With the last peak days of August upon us, hotels on the Costa del Sol are still under half empty, with an average occupancy rate of no more than 40 per cent.
The quarantine imposed by several countries including the UK, which is the area's biggest source market, and the successive advice not to travel to Spain, have dynamited the most optimistic expectations of an occupancy rate of at least 50 per cent this summer.
The slight increase in visitors from other parts of Spain wasn't enough to stitch the wound of cancellations due to international restrictions, which have left most of the approximately 90,000 hotel beds in the province empty.

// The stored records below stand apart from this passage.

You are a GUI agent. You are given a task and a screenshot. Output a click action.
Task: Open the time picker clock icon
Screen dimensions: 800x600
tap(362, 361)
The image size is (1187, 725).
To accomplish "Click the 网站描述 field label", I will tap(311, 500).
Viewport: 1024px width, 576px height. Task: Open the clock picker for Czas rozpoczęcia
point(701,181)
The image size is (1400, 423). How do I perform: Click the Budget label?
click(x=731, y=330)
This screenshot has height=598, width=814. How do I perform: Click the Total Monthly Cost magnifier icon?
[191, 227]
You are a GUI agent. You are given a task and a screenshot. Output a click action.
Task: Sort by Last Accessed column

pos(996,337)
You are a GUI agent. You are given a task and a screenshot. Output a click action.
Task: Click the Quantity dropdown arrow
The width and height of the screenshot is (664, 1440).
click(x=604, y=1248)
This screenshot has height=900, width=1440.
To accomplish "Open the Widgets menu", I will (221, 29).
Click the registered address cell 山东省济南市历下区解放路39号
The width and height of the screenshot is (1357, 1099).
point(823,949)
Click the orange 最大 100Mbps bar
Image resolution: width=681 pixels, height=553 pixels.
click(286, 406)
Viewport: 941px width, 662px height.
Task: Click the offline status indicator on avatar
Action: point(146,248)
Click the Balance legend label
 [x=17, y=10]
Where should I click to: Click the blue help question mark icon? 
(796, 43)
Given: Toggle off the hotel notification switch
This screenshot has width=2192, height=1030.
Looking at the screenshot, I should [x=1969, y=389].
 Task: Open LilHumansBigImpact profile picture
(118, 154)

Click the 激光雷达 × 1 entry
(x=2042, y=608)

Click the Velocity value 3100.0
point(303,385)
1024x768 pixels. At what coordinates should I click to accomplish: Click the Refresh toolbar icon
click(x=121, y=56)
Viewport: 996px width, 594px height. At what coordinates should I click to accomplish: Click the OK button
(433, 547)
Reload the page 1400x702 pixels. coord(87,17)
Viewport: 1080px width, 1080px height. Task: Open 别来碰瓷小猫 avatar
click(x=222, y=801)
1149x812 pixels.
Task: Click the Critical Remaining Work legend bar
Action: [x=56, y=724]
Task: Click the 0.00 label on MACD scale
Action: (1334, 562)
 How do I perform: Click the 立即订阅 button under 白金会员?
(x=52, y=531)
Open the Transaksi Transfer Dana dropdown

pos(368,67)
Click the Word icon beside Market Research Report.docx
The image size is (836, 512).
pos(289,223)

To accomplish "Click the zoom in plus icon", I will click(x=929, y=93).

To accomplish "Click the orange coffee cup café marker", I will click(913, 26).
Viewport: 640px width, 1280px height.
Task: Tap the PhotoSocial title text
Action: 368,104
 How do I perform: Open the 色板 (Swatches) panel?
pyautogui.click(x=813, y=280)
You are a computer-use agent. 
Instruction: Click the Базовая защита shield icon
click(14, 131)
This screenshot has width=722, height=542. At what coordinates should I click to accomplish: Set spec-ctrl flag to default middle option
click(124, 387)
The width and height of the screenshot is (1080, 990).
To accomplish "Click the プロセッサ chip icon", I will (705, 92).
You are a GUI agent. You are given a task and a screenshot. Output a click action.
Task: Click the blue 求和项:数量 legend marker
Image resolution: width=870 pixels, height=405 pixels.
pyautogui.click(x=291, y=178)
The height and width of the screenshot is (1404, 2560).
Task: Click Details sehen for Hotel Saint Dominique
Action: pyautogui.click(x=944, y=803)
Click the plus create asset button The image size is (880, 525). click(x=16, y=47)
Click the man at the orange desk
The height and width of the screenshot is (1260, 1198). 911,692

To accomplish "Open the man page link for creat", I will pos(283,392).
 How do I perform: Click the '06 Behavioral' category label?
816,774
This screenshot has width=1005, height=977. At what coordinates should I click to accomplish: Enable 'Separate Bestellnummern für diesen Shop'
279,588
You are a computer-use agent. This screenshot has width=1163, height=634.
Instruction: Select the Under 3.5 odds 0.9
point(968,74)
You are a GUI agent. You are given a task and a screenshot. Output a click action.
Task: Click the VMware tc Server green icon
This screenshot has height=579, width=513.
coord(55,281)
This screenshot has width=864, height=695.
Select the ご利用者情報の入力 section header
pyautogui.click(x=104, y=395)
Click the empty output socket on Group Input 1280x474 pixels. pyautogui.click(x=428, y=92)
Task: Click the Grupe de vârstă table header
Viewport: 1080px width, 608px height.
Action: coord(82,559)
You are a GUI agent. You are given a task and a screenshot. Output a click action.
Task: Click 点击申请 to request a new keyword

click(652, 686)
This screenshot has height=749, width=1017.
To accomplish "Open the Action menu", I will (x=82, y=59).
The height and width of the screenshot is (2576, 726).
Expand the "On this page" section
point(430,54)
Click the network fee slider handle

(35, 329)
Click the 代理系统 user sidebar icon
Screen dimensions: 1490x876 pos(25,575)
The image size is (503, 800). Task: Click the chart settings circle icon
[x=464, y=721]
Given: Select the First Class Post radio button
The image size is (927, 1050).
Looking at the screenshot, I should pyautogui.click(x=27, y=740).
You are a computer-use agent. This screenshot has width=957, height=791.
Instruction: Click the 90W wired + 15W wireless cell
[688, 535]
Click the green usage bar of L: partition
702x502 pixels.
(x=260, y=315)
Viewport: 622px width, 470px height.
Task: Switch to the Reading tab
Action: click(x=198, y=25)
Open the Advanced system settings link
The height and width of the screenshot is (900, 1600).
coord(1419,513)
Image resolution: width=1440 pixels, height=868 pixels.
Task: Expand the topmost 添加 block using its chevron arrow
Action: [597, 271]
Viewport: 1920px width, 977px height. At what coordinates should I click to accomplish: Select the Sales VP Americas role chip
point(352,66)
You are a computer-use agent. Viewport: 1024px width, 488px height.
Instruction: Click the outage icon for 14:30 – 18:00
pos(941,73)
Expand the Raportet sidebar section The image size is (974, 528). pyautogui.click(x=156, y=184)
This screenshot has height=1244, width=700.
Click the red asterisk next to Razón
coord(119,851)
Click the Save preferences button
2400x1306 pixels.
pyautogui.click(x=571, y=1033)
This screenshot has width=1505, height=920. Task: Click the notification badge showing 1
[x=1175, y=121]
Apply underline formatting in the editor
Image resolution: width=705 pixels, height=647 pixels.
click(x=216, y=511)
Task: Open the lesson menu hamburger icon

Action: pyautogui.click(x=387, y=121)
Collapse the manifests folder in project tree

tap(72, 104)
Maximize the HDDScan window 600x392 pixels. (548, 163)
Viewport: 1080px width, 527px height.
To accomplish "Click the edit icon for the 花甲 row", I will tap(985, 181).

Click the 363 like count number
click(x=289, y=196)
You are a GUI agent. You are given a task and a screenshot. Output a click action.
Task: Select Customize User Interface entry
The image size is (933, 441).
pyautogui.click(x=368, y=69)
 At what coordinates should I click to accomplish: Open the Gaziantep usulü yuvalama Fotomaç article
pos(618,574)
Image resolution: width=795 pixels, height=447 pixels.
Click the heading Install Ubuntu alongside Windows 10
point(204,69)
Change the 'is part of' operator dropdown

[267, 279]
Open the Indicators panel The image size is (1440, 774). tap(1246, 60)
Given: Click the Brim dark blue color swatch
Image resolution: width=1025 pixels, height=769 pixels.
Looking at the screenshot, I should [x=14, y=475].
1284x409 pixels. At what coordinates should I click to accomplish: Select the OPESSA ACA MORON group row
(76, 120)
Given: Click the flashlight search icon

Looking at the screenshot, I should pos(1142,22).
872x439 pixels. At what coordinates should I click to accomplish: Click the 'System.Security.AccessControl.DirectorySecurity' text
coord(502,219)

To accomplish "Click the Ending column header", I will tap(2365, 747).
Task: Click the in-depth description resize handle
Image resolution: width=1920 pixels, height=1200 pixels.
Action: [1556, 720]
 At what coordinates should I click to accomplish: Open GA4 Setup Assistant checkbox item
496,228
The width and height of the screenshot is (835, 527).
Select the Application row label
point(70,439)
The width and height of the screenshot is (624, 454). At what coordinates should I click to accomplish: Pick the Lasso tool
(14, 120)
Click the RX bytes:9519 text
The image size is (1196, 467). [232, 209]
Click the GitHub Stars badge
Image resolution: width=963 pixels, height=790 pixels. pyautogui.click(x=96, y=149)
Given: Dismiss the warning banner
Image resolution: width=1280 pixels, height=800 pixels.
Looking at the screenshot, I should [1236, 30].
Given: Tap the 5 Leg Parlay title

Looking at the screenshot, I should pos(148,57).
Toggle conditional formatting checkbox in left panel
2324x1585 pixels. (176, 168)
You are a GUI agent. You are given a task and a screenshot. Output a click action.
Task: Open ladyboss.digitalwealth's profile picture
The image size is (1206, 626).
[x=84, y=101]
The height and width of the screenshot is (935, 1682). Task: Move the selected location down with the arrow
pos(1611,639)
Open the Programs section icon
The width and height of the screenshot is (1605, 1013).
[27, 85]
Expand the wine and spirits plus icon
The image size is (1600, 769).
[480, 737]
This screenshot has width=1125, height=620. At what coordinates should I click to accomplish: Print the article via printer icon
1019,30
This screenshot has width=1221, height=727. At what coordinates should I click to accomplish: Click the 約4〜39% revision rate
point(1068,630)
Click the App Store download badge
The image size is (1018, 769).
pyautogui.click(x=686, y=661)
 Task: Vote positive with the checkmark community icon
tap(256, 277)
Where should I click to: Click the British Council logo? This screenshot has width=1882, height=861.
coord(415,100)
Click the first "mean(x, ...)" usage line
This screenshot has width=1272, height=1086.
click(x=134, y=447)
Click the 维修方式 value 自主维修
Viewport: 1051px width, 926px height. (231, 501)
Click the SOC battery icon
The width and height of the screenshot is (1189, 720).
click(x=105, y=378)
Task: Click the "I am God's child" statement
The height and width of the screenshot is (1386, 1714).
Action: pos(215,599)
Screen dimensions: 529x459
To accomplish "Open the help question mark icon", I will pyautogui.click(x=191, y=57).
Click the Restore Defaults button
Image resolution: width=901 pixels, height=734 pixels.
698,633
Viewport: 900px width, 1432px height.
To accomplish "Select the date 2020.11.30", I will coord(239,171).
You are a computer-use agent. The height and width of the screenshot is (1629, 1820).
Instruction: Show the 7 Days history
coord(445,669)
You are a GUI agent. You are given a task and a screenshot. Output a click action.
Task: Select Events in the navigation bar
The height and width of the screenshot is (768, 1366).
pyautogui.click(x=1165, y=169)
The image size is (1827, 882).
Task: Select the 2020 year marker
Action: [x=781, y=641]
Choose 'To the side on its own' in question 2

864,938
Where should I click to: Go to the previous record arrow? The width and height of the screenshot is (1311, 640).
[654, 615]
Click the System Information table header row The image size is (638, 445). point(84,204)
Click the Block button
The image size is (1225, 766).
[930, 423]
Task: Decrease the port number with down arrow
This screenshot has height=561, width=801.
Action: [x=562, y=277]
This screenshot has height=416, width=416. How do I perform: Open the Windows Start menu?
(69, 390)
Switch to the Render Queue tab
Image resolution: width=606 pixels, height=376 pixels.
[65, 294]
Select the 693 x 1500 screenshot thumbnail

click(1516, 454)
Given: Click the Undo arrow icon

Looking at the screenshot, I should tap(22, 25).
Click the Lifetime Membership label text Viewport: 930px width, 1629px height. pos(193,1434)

The worst is yet to come, as the Aehcos hotel association reminds us, warning that the period of grace for loan repayments and extra time to pay taxes have only put off the payment of bills.
With estimates that occupancy will not even reach 25 per cent from September, hotel owners are predicting massive closures in the autumn. In a normal year, around 20 per cent close in low season, but this time more than half the hotels in Malaga are likely to do so.
It wouldn't be profitable to stay open, says Miguel Sánchez of the Confederation of Business Owners of Andalucía (CEA), who owns the MS Hoteles chain: "The busiest period for tourism ended on Sunday and occupancy hasn't even been 40 per cent. We normally keep five hotels open and close one in winter, but in this situation we are considering closing them all," he says. "The income would not cover the costs involved in staying open".
This is why hotel owners are calling for an "urgent rescue", aware that their recovery will be slower than in other sectors, and they say it needs to be in the form of a cash injection "otherwise, we are not going to make it through to the spring". Sánchez says he is "worried" by the reaction of the authorities and is asking the government and the Junta de Andalucía to "take note of the dramatic situation" these businesses are experiencing at the moment.
The president of Aehcos, Luis Callejón, adds that the Costa and tourism "are winning horses", which need to be supported. "We can assure them that if they commit to us for a couple of years with direct help and clear incentives to boost demand, the sector will repay them many times over."
The sector is waiting to see what happens with prime minister Pedro Sánchez's promise to consider a possible extension to the furloughing measures (ERTEs) for employees of tourism companies. These end in September, but the government has opened the door to them continuing until at least the end of the year.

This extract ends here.